* _TASK DETAILS_
Scan the records beneath this line for the line holding "Δήμος Βοΐου: Τέσσερις" and the line holding "Επίδομα Παιδιού: Πριν", then transcribe exactly those two and all lines between.
-- Opening Marker --
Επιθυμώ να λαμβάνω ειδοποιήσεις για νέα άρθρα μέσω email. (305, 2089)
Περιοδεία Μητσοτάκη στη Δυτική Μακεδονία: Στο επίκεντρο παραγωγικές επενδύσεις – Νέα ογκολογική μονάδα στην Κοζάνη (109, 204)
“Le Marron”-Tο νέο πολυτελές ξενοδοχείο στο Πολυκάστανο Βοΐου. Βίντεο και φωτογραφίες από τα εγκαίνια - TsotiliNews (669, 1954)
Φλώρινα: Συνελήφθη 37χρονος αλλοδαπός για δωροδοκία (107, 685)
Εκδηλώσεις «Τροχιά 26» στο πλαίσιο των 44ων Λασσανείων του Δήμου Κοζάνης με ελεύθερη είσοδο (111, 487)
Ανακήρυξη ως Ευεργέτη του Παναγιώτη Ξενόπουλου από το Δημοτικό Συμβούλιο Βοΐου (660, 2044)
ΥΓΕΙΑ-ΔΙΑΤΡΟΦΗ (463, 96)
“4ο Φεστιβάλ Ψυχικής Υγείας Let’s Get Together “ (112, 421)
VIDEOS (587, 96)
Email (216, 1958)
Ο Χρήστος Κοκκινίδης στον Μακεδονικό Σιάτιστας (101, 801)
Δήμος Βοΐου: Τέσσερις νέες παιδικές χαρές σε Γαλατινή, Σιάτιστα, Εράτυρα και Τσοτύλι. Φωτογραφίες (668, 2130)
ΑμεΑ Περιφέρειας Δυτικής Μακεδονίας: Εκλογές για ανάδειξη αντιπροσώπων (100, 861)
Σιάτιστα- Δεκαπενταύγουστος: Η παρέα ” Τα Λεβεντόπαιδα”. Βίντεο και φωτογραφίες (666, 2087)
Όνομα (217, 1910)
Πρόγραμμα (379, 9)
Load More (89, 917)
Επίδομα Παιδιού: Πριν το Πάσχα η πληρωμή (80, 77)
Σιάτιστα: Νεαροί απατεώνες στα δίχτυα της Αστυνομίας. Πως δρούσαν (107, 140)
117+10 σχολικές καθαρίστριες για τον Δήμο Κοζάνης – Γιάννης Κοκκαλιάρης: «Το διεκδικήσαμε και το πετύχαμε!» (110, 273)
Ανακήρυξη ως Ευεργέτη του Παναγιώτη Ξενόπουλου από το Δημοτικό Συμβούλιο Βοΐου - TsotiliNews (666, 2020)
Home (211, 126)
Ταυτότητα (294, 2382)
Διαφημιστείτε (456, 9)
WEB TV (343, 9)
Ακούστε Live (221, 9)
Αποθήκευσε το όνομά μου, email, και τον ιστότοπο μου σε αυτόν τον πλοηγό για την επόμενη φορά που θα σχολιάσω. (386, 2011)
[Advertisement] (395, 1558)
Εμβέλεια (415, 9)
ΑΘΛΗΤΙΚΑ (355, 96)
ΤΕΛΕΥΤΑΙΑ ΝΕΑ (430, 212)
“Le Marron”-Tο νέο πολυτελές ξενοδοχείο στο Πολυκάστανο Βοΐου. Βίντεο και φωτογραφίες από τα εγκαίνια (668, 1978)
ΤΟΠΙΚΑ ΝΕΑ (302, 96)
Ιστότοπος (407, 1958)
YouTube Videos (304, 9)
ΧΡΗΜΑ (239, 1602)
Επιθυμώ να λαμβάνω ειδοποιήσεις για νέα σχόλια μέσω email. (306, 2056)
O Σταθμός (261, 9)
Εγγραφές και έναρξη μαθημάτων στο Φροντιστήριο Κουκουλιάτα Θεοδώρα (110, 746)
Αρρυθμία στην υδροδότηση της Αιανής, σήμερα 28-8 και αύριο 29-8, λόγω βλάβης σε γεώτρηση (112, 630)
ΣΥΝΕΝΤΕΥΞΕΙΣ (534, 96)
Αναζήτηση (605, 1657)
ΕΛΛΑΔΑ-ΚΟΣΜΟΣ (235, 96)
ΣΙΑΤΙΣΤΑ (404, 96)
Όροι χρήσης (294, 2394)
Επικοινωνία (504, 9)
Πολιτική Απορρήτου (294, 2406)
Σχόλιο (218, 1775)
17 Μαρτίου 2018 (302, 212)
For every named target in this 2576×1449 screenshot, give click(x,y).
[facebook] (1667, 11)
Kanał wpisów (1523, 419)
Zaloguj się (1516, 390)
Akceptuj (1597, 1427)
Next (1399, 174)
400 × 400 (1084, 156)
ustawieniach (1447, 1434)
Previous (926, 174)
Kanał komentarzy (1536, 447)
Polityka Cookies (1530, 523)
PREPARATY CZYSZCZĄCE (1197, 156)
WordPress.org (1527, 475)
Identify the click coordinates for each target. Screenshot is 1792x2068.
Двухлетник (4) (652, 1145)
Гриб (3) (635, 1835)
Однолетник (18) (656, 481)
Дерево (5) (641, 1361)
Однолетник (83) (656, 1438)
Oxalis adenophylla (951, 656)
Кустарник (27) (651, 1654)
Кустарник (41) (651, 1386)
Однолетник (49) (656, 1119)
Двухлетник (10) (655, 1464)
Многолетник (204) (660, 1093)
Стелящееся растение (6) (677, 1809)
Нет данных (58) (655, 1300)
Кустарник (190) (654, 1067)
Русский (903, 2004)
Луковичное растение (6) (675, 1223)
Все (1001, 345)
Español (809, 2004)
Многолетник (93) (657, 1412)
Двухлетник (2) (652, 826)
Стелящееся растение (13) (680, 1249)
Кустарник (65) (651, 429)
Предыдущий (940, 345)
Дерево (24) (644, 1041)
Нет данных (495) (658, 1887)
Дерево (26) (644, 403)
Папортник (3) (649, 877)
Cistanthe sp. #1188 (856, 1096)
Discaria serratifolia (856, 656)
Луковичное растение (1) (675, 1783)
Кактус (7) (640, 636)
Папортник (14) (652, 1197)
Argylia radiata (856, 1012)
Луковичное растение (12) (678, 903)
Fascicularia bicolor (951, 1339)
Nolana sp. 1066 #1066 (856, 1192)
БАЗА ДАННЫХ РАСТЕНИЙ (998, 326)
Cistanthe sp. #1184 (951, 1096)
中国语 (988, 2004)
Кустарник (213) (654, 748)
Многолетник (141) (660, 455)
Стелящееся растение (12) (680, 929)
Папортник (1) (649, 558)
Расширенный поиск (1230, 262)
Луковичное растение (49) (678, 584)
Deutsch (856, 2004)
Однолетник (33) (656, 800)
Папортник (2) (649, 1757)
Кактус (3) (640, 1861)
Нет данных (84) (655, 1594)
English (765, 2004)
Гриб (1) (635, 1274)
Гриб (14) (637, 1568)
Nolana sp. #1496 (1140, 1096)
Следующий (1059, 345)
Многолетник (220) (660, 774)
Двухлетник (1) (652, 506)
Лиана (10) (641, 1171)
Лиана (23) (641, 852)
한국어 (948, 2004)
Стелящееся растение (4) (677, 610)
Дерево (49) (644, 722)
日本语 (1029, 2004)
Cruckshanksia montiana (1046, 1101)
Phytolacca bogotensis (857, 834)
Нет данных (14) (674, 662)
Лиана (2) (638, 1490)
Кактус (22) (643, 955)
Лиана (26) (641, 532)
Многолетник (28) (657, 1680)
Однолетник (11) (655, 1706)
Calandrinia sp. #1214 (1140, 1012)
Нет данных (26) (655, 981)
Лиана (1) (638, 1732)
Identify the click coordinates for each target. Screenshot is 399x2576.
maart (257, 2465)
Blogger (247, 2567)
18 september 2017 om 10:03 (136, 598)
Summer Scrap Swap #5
-- Closing Marker --
* _EXERCISE OUTPUT_
Δήμος Βοΐου: Τέσσερις νέες παιδικές χαρές σε Γαλατινή, Σιάτιστα, Εράτυρα και Τσοτύλι. Φωτογραφίες (668, 2130)
ΑμεΑ Περιφέρειας Δυτικής Μακεδονίας: Εκλογές για ανάδειξη αντιπροσώπων (100, 861)
Σιάτιστα- Δεκαπενταύγουστος: Η παρέα ” Τα Λεβεντόπαιδα”. Βίντεο και φωτογραφίες (666, 2087)
Όνομα (217, 1910)
Πρόγραμμα (379, 9)
Load More (89, 917)
Επίδομα Παιδιού: Πριν το Πάσχα η πληρωμή (80, 77)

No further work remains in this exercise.